Wie ist es, wenn man zu einem Verein wechselt, in dem so viele Weltstars spielen? Wird man da nicht nervös? Das nicht. Aber du spürst, dass es etwas ganz Besonderes ist, hier zu sein. Diese Spieler hier sind Legenden. Gigi ist einer der besten Keeper aller Zeiten. Sami Khedira ist Weltmeister. Dann Dani Alves. Oder Mandzukic, Higuaín. Aber: Es sind am Ende ganz normale Menschen. Es ist nur besonders, wie sie denken: Sie wollen immer gewinnen. Immer!
Gerade diese Mentalität kannten Sie von Ihren früheren Vereinen nicht unbedingt.
Das ist der große Unterschied. Ich kam her und stellte mich vor und sie sagten: „Hallo, Tomás – da bist du ja. Aber jetzt müssen wir gewinnen!“Das ist Juventus, das macht diesen Verein aus.
„Juve ist etwas ganz Besonderes. Hier spielen Legenden.“
Vor zweieinhalb Jahren spiel- ten Sie noch beim HSV, pendelten zwischen Bank und Spielfeld. Der Verein entschied sich dann, Ihren Vertrag nicht zu verlängern. Rincón wirkt plötzlich angespannt. Er kneift die Augen leicht zusammen, rutscht auf seinem Stuhl hin und her und überlegt ein paar Sekunden.

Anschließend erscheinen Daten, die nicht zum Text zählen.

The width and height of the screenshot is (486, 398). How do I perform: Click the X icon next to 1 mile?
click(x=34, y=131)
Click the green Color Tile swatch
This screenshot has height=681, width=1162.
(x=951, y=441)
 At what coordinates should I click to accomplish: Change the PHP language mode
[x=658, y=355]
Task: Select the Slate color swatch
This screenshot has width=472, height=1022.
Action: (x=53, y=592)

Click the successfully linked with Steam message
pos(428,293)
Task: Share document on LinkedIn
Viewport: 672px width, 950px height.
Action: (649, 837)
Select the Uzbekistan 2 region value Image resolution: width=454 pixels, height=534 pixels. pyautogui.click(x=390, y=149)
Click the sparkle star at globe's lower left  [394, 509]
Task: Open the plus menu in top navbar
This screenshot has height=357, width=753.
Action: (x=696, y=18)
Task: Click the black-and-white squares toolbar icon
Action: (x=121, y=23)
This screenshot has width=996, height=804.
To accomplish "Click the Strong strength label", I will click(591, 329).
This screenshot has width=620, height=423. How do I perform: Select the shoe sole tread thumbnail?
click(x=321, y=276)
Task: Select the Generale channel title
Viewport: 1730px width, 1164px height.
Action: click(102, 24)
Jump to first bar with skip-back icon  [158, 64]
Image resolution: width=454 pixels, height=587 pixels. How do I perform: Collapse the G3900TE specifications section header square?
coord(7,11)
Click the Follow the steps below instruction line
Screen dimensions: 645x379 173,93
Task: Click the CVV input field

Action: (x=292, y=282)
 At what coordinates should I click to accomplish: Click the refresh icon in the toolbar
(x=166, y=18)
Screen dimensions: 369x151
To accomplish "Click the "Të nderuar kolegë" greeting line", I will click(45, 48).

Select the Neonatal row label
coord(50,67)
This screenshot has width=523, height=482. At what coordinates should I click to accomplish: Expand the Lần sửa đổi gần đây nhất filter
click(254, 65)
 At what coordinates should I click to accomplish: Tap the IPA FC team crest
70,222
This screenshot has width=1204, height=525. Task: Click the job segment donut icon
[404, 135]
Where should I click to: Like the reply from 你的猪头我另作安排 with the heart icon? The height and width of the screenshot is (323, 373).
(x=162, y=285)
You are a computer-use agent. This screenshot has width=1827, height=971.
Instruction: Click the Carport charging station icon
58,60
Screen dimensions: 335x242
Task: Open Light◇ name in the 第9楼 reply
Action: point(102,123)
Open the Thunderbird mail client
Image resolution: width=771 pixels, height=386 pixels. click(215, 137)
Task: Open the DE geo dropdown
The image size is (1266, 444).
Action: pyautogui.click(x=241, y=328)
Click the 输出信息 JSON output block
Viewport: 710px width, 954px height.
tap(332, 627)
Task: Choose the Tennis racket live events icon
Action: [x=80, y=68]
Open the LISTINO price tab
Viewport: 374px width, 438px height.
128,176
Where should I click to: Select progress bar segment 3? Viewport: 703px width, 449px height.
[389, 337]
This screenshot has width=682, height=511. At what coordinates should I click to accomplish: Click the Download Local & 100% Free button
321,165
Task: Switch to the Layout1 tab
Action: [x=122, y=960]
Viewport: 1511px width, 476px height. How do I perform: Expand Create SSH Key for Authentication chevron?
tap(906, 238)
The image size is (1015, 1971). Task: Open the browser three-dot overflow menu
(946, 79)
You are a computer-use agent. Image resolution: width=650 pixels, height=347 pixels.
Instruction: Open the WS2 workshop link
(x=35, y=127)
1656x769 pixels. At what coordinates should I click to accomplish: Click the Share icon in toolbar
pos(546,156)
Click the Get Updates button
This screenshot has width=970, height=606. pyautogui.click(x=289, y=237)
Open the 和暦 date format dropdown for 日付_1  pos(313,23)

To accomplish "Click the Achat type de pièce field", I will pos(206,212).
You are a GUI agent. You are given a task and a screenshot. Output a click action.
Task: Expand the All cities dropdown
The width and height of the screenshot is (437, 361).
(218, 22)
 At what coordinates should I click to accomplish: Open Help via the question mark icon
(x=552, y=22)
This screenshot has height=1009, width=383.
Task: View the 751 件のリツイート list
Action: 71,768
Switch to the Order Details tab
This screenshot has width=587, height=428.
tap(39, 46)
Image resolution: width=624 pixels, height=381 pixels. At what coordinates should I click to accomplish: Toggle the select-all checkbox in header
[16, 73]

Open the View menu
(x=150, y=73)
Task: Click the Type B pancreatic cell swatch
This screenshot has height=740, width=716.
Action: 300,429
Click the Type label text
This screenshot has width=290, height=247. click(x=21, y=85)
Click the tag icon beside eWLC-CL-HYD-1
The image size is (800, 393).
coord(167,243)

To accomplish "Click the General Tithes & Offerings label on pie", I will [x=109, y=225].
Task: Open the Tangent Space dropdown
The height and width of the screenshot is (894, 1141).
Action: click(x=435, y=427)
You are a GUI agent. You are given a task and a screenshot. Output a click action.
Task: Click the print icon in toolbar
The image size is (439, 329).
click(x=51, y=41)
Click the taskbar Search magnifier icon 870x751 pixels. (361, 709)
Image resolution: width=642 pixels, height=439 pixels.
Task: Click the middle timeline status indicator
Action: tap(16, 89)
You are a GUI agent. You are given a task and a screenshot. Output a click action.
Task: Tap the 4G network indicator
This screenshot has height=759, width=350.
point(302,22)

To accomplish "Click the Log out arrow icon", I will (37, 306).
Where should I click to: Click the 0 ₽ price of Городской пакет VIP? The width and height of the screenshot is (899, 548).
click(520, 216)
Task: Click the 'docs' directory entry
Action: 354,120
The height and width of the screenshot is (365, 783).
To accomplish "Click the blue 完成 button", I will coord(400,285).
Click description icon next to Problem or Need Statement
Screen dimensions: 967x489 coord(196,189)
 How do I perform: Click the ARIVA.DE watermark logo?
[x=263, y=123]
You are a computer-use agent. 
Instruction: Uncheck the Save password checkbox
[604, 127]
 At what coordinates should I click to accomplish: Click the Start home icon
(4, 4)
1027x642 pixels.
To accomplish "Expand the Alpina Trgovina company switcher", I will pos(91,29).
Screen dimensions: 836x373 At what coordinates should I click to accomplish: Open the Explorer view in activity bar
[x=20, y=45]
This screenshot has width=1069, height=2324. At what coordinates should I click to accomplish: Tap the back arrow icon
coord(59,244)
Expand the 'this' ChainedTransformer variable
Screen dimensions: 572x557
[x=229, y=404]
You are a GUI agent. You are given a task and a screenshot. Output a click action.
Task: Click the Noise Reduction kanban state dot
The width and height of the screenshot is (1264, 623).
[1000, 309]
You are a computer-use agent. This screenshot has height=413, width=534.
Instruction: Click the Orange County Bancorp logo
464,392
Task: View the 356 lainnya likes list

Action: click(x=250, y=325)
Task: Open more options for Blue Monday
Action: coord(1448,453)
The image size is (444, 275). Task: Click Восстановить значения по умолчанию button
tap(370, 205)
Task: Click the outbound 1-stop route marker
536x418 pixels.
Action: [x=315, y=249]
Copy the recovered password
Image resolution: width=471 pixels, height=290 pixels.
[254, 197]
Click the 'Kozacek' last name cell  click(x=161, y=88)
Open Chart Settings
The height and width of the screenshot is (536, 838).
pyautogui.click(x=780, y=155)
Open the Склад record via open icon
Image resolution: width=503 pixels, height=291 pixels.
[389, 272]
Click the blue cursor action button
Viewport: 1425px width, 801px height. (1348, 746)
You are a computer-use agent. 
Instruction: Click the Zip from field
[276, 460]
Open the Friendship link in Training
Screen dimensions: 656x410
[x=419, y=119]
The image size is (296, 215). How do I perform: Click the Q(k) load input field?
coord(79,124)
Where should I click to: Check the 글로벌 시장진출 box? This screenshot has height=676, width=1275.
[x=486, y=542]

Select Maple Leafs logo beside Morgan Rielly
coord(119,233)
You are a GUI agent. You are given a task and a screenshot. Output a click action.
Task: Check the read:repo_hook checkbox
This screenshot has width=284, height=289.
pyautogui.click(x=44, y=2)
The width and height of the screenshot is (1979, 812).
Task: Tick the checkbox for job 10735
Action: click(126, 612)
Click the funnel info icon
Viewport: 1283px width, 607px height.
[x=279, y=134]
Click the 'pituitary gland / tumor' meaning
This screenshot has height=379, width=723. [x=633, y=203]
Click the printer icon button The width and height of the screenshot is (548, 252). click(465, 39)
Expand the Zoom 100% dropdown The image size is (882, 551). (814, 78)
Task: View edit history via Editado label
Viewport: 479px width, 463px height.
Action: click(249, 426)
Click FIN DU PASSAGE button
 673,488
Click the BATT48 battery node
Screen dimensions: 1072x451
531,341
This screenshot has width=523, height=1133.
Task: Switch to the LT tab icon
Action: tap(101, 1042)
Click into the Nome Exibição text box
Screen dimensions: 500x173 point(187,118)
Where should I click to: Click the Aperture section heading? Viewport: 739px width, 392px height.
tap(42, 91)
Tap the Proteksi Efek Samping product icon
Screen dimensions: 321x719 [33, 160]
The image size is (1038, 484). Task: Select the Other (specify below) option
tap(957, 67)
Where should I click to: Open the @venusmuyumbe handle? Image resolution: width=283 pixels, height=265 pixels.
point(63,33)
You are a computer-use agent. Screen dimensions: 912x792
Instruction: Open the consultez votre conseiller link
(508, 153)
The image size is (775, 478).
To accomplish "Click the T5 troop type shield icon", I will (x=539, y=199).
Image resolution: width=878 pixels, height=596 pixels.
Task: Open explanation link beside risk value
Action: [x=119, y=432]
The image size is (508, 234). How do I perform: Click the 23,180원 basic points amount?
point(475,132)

Das ist nicht gut gelaufen damals. Es hat mich sehr traurig gemacht und wehgetan. Wissen Sie, der HSV war und ist in meinem Herzen.
Was ist damals passiert?
Sportchef Frank Arnesen und ich haben alles klar gemacht. Wir waren uns über die Verlängerung einig, hatten aber noch nichts unterschrieben. Dann wurde Arnesen entlassen und Oliver Kreuzer kam. Er sagte zu mir: „Tomás, was ihr besprochen habt, zählt nicht mehr. Jetzt bin ich hier.“Das war für mich unverständlich. Kreuzer wollte mich nicht mehr. Nach der Saison war ich dann weg.
Obwohl Sie bleiben wollten.
Ja! Es tat wirklich sehr weh. Ich habe mich total mit dem Verein identifiziert. Noch heute schaue ich die Spiele, wann immer ich kann. Ich bin dem HSV sehr dankbar und wünsche ihm nur das Beste. Der Klub gab mir die Chance nach Europa zu kommen. Ich durfte in Hamburg als Spieler und Mensch wachsen.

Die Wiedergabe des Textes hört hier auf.